■ PROMPT: Every line below that contains "arrow" is to be copied.

=====

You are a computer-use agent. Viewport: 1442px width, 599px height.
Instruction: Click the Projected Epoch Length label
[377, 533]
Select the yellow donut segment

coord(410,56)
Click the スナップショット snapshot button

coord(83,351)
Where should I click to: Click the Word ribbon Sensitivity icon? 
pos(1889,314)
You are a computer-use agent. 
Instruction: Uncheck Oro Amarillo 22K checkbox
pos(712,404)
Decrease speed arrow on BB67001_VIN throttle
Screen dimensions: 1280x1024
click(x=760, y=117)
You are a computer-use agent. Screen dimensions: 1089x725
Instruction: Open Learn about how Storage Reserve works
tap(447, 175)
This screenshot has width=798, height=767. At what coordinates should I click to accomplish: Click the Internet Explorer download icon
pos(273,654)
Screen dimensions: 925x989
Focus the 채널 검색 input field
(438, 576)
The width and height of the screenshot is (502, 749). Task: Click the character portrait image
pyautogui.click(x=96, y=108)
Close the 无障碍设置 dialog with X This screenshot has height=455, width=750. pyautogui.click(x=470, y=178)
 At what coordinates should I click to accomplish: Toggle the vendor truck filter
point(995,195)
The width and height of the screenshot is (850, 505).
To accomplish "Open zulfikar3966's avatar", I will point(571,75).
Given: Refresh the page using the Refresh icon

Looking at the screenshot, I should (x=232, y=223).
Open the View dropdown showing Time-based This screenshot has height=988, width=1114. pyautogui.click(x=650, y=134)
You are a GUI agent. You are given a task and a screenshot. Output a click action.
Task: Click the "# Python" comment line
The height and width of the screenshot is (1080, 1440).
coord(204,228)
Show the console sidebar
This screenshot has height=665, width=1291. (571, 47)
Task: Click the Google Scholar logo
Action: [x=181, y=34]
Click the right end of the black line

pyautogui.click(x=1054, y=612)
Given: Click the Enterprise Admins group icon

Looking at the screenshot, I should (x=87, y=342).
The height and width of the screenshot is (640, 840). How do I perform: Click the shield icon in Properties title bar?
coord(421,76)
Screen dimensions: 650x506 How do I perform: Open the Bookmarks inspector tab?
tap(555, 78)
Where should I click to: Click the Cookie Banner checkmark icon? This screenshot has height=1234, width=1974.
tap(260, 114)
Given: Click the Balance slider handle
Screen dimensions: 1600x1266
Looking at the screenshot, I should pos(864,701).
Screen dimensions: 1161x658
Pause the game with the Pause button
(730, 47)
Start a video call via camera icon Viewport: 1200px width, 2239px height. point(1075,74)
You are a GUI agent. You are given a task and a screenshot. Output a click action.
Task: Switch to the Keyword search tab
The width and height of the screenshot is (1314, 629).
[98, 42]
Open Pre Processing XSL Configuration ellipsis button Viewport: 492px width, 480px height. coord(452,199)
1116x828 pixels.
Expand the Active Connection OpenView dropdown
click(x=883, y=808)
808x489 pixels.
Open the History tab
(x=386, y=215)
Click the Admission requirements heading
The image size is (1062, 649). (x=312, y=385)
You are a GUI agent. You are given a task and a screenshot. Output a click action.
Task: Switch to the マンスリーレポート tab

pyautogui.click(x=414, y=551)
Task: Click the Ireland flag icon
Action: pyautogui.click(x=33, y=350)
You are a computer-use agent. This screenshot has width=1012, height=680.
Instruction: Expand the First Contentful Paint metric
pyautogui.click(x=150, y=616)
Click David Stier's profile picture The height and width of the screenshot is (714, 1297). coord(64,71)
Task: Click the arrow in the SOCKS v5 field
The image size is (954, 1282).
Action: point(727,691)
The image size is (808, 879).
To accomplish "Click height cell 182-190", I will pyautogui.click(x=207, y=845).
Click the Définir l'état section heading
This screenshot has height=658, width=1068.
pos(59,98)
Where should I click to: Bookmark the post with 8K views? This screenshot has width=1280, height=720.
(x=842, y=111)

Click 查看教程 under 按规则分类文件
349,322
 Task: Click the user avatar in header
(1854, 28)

=====

■ WRITTEN SOLUTION:
Decrease speed arrow on BB67001_VIN throttle
Task: Click the arrow in the SOCKS v5 field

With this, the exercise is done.